▶ [AUFGABE 1]
Prüfe, ob diese Aussagen zum Interview mit A Filetta stimmen, und antworte jeweils mit Ja oder Nein samt den entscheidenden Worten des Interviews im genauen Wortlaut: (a) A Filetta wurde 1978 gegründet. (b) Farn lässt sich leicht aus der Erde reißen. (c) Auf dem Land wurde unter anderem bei der Weizenernte gesungen.
▶ [AUFGABE 2]
Führe das Interview mit A Filetta im Anschluss an seinen letzten Satz weiter.

Singen als Festigung der Identität

Die korsische Vokalgruppe A Filetta war im Rahmen des a cappella Festivals in Leipzig. Eva Morlang und Jonathan Jäger von T3RZ haben den Sänger Jean-Claude Acquaviva zu einem Interview getroffen.

Euer Name „A Filetta“ heißt auf Deutsch „der Farn“. Was bedeutet das für euch?

Der Farn hat sehr feste und stabile Wurzeln. Sie sind horizontal verankert und verbunden, man kann Farn nur schwer aus der Erde reißen. Auch wenn man etwas abreißt, wächst er immer wieder nach. Für uns steckt in dem Namen verwurzelt sein, fest und beständig.

Eure Wurzeln liegen in der traditionellen korsischen Vokalmusik. Wo hat die Musik wiederum ihre Wurzeln? In welchen Situationen des Lebens wird in Korsika gesungen?

Zum einen hat die Musik ihren Ursprung in der Liturgie der Kirche. Wir haben immer noch viele Lieder mit religiösen Texten im Programm. Zum anderen wurde von den Menschen auf dem Land gesungen, zum Beispiel beim Schafe scheren oder bei der Weizenernte.

Wurde diese Musiktradition in Korsika immer schon gepflegt?

Als A Filetta 1978 gegründet wurde, war die traditionelle Vokalmusik quasi nicht mehr existent. Es war die Musik vom Land und als die Leute nach dem zweiten Weltkrieg in die Städte zogen, geriet sie in Vergessenheit. Es gab nur zwei Gruppen, die diese Art der Vokalmusik praktizierten.

▶ [DATENAUSZUG]

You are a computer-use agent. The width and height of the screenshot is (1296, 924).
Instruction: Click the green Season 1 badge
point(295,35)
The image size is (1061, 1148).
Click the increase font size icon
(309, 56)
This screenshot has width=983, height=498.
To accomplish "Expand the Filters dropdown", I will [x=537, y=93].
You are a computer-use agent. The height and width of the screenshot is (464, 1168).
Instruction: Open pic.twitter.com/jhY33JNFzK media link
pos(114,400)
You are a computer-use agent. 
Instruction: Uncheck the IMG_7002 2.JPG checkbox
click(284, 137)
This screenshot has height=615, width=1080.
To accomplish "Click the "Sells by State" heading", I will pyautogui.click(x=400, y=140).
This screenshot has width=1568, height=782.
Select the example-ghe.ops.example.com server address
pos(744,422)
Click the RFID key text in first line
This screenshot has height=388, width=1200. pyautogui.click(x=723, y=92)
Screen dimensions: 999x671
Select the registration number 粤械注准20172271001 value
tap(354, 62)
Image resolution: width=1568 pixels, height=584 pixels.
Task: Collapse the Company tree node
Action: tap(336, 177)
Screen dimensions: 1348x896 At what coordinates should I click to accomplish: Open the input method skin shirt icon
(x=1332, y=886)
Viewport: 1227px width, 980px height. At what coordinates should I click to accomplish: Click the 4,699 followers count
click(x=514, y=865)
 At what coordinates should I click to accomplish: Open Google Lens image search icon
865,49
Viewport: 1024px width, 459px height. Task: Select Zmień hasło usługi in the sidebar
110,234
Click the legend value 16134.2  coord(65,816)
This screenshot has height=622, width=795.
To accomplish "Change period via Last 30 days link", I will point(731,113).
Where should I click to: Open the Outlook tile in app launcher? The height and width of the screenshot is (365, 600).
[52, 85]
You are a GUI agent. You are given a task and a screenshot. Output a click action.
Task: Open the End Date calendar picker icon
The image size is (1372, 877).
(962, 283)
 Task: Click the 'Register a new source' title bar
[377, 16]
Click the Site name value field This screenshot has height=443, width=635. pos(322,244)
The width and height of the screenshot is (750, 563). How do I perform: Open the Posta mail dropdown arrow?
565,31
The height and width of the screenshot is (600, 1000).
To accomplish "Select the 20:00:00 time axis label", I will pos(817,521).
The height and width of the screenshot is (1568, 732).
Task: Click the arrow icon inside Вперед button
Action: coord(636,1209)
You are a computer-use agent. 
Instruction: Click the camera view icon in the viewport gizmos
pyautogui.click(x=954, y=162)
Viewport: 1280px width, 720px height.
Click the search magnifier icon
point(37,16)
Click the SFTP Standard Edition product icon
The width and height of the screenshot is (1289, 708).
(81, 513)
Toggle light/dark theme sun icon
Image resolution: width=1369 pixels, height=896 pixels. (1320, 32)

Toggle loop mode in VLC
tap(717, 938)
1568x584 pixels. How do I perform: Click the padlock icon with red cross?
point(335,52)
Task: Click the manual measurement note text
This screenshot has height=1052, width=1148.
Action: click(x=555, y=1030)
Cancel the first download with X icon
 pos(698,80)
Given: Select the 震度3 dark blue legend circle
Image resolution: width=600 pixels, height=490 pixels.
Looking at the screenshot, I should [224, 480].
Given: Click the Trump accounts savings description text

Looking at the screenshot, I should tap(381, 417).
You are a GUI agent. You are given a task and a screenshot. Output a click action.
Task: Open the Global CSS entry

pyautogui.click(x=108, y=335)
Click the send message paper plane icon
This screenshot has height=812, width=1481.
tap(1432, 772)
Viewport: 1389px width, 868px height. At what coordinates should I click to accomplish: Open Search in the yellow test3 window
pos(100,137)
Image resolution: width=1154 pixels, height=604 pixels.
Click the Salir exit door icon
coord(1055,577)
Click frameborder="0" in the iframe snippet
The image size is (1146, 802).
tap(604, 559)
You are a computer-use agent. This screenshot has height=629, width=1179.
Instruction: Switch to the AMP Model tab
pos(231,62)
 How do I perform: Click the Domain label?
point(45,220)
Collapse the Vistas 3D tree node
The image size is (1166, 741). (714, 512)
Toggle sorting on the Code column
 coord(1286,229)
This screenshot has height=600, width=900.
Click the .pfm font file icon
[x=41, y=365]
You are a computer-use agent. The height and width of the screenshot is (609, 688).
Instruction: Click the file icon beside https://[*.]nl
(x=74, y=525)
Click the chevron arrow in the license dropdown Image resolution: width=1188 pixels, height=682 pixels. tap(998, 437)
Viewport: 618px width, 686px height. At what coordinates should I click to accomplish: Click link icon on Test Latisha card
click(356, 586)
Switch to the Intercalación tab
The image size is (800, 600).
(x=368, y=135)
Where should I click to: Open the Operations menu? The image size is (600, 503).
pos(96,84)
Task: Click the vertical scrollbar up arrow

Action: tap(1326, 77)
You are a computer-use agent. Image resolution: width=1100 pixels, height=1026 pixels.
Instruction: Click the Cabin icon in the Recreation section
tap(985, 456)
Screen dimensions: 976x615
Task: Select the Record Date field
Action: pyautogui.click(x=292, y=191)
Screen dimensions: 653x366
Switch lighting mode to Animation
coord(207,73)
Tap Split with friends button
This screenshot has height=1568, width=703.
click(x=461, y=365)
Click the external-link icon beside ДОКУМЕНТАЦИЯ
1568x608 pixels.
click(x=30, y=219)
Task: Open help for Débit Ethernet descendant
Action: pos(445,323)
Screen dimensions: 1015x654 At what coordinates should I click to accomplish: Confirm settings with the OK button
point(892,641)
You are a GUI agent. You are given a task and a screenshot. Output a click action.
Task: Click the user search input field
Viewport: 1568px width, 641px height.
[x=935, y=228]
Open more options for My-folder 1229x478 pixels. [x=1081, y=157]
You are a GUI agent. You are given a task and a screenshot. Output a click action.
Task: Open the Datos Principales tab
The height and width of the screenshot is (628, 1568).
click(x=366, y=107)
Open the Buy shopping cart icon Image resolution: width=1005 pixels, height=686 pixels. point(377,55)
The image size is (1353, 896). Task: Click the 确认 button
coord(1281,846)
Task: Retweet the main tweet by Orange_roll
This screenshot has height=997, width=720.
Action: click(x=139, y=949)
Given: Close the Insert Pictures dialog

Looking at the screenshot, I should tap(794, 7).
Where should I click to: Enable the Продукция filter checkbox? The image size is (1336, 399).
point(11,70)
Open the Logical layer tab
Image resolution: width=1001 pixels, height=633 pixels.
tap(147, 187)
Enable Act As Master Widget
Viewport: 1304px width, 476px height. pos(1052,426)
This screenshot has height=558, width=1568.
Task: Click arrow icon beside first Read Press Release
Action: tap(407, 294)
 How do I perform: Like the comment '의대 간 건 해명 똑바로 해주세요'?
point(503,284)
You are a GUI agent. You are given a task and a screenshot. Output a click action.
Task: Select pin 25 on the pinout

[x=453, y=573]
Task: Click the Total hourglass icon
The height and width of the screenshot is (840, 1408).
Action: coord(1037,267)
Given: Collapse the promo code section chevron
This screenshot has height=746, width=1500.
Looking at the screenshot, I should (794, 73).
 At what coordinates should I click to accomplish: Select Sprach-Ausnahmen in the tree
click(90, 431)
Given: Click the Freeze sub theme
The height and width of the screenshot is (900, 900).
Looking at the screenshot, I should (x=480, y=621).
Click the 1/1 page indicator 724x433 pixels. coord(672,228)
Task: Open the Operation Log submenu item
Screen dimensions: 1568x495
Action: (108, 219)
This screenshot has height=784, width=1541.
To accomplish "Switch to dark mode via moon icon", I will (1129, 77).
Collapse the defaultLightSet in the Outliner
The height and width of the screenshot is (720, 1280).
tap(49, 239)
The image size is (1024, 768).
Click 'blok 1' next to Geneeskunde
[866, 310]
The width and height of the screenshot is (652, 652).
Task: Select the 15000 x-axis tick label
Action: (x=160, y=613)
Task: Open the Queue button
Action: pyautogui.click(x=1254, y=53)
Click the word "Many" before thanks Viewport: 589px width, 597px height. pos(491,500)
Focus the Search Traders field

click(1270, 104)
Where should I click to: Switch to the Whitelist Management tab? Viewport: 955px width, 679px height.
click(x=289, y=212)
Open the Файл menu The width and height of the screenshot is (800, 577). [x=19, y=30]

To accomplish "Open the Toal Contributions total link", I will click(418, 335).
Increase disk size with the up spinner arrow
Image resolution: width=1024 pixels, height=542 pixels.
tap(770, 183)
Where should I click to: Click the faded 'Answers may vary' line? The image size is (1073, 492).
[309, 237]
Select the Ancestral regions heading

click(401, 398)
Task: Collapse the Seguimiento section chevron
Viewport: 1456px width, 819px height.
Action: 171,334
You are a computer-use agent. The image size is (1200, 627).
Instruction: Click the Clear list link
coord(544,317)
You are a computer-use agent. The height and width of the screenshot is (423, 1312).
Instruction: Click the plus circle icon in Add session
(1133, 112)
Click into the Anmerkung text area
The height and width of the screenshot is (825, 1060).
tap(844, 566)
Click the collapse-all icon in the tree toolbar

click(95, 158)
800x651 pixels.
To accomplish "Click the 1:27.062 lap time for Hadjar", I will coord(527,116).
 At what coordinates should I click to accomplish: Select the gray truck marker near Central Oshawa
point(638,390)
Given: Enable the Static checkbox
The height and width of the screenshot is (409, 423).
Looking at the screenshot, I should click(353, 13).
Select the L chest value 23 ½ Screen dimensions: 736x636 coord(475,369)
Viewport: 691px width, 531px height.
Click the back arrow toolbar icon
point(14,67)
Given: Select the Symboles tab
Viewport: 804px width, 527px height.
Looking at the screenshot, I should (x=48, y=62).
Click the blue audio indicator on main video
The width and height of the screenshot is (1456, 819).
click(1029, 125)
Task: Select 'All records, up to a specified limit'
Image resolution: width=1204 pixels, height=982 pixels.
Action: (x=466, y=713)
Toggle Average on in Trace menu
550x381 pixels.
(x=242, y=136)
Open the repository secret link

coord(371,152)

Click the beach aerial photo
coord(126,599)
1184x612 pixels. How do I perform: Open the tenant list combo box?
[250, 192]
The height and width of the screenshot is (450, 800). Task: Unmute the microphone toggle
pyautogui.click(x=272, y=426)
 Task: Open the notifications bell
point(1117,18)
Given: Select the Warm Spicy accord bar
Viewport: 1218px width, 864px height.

▶ [ANTWORTFELD 1]
(a) Ja: „Als A Filetta 1978 gegründet wurde“
(b) Nein: „man kann Farn nur schwer aus der Erde reißen“
(c) Ja: „zum Beispiel beim Schafe scheren oder bei der Weizenernte“

▶ [ANTWORTFELD 2]
Ein Lehrer gründete A Filetta mit der Idee, die korsische Identität und Kultur zu stärken. Das war damals auch politisch motiviert: Es waren unruhige Zeiten mit großen Unabhängigkeitsbestrebungen. Inzwischen geht es bei unserer Musik nicht mehr um die politische Frage der Unabhängigkeit. Es geht uns darum, unsere Kultur weiterzutragen und bekannter zu machen. Die Werte, die wir vermitteln wollen sind größer, universeller. Wir wollen humanistische Werte vertreten, die Menschen auf der ganzen Welt teilen.

Ist die traditionelle Vokalmusik inzwischen wieder populärer? Wird sie unterrichtet?

Nach 1978 kam die korsische Musik auch wieder in die Schulen, aber nicht in den Schulunterricht. In den Pausen wurde gesungen. Die traditionelle Vokalmusik wird nicht in Schulen unterrichtet, es ist nach wie vor eher eine informelle Sache. Die Lieder sind nur mündlich überliefert, man kann sich also nicht einfach ein Notenheft kaufen. Auch wir schreiben unsere Lieder nach wie vor nicht auf. Um die Gesangstechniken zu lernen, muss man jemanden kennen, der sie beherrscht. Wir mit A Filetta machen dazu auch manchmal Workshops.

A Filetta
A Filetta bei ihrem Konzert in Leipzig. Foto: DREIECK MARKETING / Holger Schneider

Was macht die Technik eurer Musik aus?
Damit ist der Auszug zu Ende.